§ DESCRIPTION OF THE TASK
Produce an exact transcript of all the records.

▼

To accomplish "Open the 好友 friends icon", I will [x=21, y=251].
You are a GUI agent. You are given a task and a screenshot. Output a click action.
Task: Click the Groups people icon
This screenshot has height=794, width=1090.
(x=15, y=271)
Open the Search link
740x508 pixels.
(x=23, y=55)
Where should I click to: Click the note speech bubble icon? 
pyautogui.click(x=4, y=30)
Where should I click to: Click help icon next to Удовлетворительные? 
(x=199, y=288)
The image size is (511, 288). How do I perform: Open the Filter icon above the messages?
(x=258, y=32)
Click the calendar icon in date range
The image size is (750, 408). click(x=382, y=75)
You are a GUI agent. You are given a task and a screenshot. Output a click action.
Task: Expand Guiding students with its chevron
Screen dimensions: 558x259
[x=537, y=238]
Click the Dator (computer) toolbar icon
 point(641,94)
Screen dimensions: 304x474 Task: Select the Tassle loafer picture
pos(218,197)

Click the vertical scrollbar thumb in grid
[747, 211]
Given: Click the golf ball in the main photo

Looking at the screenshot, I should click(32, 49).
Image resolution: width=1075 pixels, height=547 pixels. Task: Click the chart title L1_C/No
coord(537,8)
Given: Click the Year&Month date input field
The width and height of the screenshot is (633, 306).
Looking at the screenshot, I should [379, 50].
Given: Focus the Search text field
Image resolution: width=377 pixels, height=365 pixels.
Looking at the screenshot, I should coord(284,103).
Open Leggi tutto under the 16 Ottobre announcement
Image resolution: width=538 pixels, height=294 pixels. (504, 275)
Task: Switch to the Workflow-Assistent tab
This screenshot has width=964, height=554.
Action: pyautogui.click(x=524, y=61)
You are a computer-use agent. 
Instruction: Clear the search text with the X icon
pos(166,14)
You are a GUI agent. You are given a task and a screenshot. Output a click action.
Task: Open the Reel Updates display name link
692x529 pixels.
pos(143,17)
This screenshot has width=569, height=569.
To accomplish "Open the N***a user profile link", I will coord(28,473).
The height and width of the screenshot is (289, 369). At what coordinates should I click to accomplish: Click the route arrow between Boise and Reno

▲

§ PROBLEM SOLUTION
To accomplish "Open the 好友 friends icon", I will [x=21, y=251].
You are a GUI agent. You are given a task and a screenshot. Output a click action.
Task: Click the Groups people icon
This screenshot has height=794, width=1090.
(x=15, y=271)
Open the Search link
740x508 pixels.
(x=23, y=55)
Where should I click to: Click the note speech bubble icon? 
pyautogui.click(x=4, y=30)
Where should I click to: Click help icon next to Удовлетворительные? 
(x=199, y=288)
The image size is (511, 288). How do I perform: Open the Filter icon above the messages?
(x=258, y=32)
Click the calendar icon in date range
The image size is (750, 408). click(x=382, y=75)
You are a GUI agent. You are given a task and a screenshot. Output a click action.
Task: Expand Guiding students with its chevron
Screen dimensions: 558x259
[x=537, y=238]
Click the Dator (computer) toolbar icon
 point(641,94)
Screen dimensions: 304x474 Task: Select the Tassle loafer picture
pos(218,197)

Click the vertical scrollbar thumb in grid
[747, 211]
Given: Click the golf ball in the main photo

Looking at the screenshot, I should click(32, 49).
Image resolution: width=1075 pixels, height=547 pixels. Task: Click the chart title L1_C/No
coord(537,8)
Given: Click the Year&Month date input field
The width and height of the screenshot is (633, 306).
Looking at the screenshot, I should [379, 50].
Given: Focus the Search text field
Image resolution: width=377 pixels, height=365 pixels.
Looking at the screenshot, I should coord(284,103).
Open Leggi tutto under the 16 Ottobre announcement
Image resolution: width=538 pixels, height=294 pixels. (504, 275)
Task: Switch to the Workflow-Assistent tab
This screenshot has width=964, height=554.
Action: pyautogui.click(x=524, y=61)
You are a computer-use agent. 
Instruction: Clear the search text with the X icon
pos(166,14)
You are a GUI agent. You are given a task and a screenshot. Output a click action.
Task: Open the Reel Updates display name link
692x529 pixels.
pos(143,17)
This screenshot has width=569, height=569.
To accomplish "Open the N***a user profile link", I will coord(28,473).
The height and width of the screenshot is (289, 369). At what coordinates should I click to accomplish: Click the route arrow between Boise and Reno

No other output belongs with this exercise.